Haass: In the long run we have to promote democracy and economic openness. We have to take a gradual approach because states can get into trouble if they move too far too fast. However, there will also be those times-and 9/11 may well have been one of them-when we have temporary priorities, like fighting terrorism, and that may mean we have to form certain types of relationships with some governments that are fairly unsavory. I think you have to be willing to set those priorities, but over the long run you must introduce a pro-democracy dimension to your policy. Moreover, one of the things we are seeing now is that cooperation on counter-terrorism can become the opening wedge of a new relationship. It can actually open up opportunities to do things like advance democracy and economic openness.

GJIA: Democracies often have a more difficult time than non-democracies in consolidating domestic support, especially on controversial issues. What does increasing democratization imply about the future of international relations?

Haass: Growing democratization on balance is a good thing. There is a lot of evidence that democracies relate pretty well to other democracies. We also just happen to believe in them inherently and existentially in terms of the quality of life and freedoms they deliver. So, if we have to pay a price in terms of increased difficultly navigating the day to day with another country, that seems to me a price worth paying.

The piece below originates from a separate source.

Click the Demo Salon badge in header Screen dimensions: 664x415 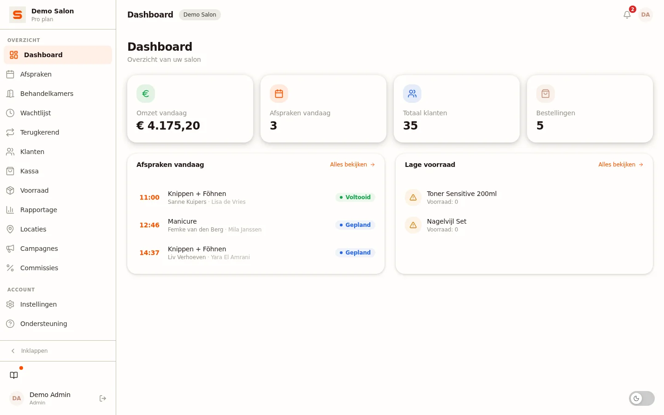click(200, 15)
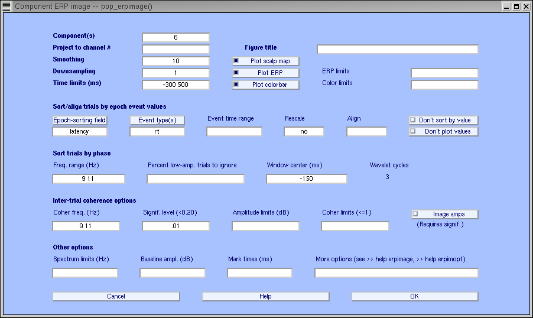This screenshot has width=533, height=318.
Task: Focus the Component(s) input field
Action: pos(176,37)
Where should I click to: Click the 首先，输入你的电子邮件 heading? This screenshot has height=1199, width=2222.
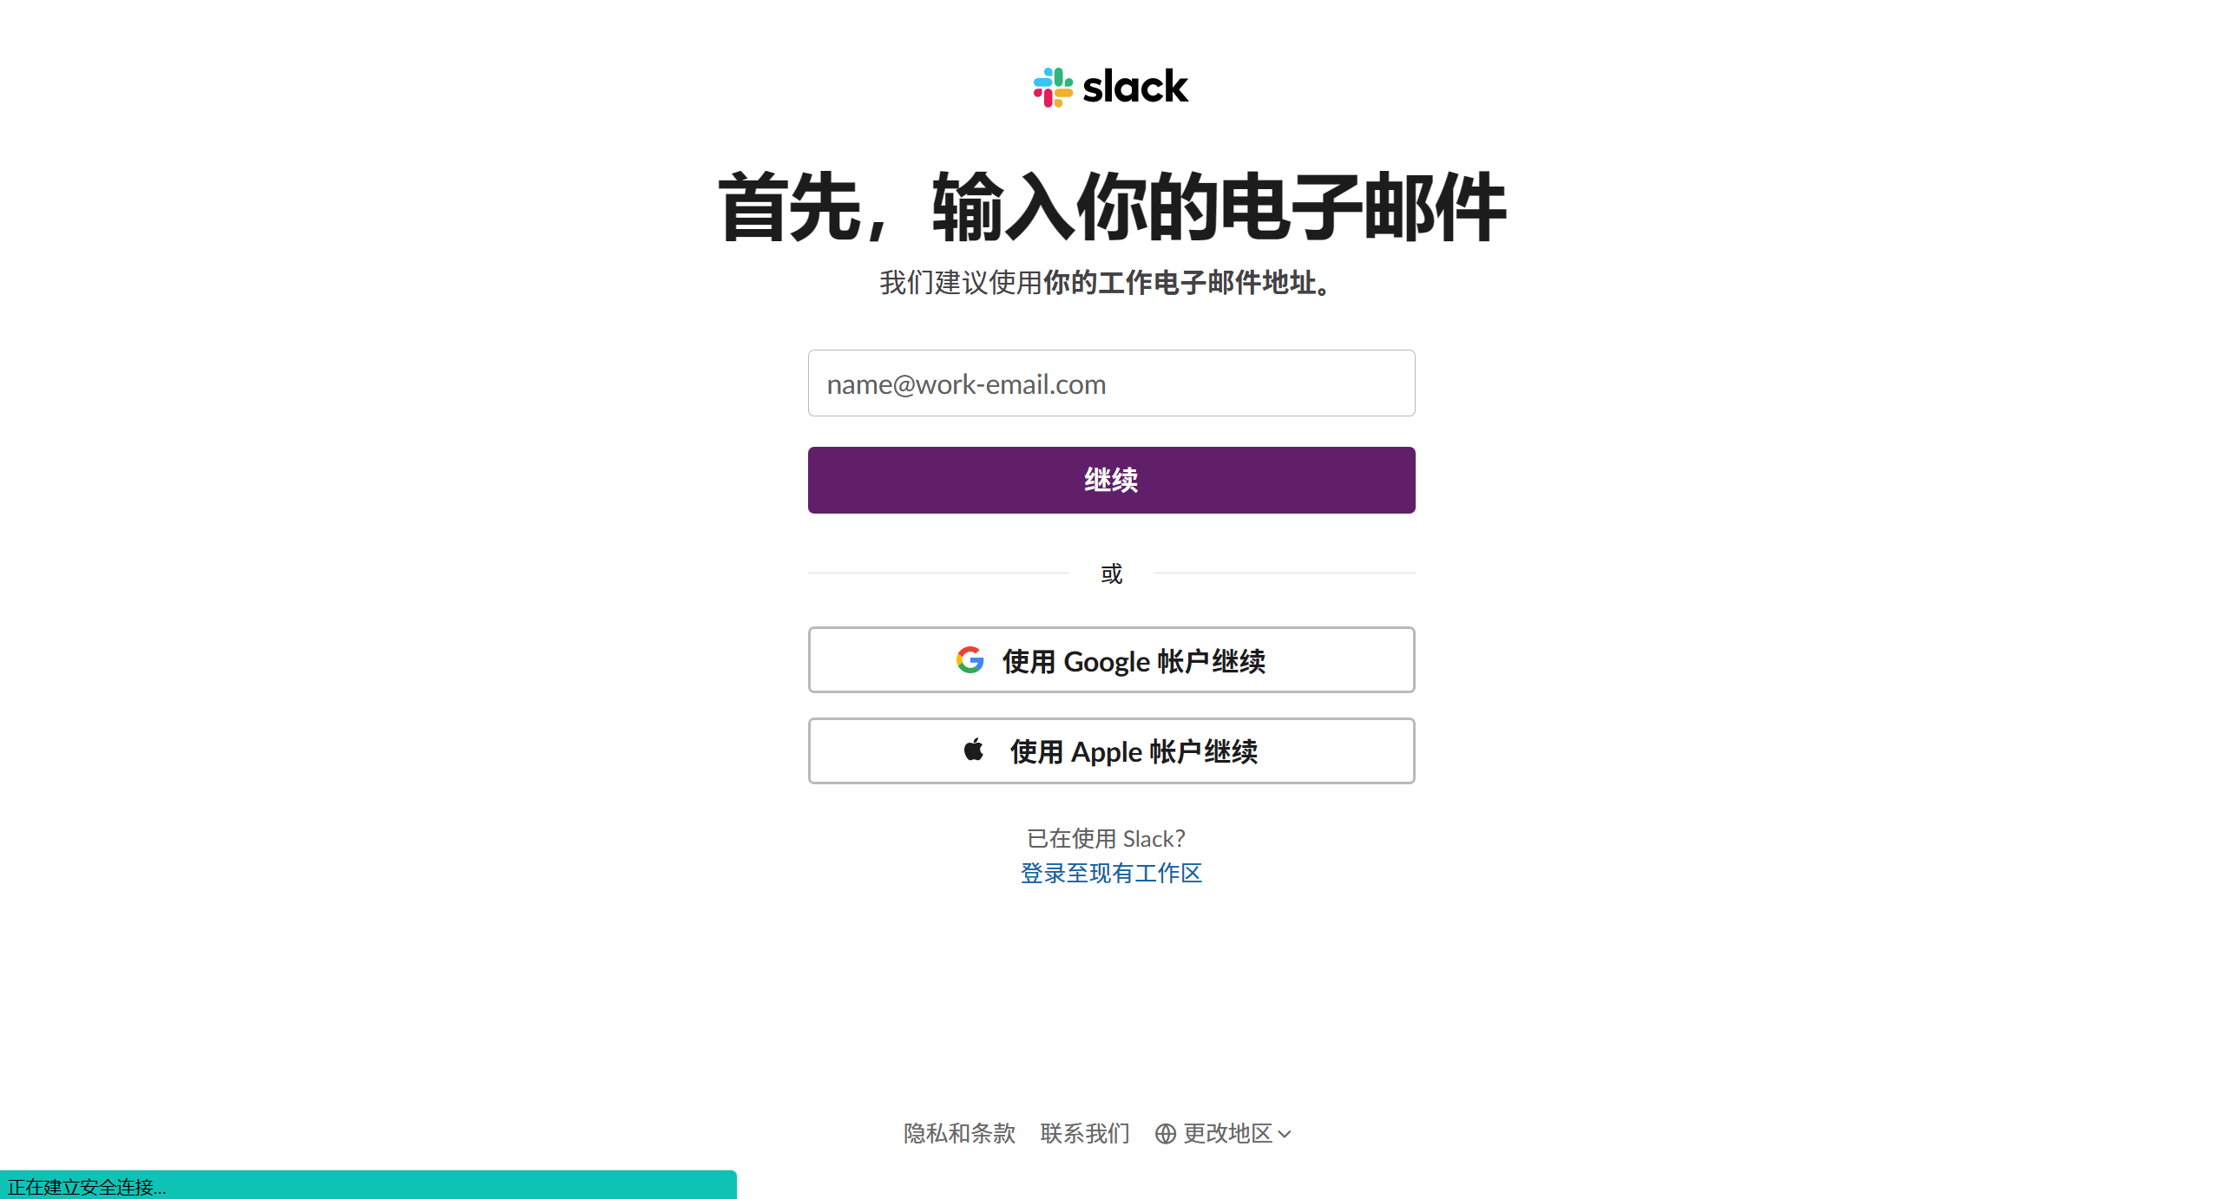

Countries have sometimes had to deal with the frustration of, say, our congress vis-à-vis our executive branch and the way our constitution distributes treaty power, confirmation power, or the passage of legislation. That hasn't stopped other countries from having close relationships with the United States, and I would say the same thing about us with them.

We understand that as countries become more democratic certain constituencies inside and outside their governments will have larger degrees of power. We are used to that. For example, we are used to the influence of agricultural lobbies in Western Europe and Japan. We understand what kind of impact they have and how that constrains what the governments can do. It is just a fact of life that we just take into account, and all I can say is those are the good kinds of problems to have. They are much better than the kinds of problems you would have dealing with non-democracies.

GJIA: Regardless of the criteria, who decides when a country is committing (or omitting) actions that justify intervention?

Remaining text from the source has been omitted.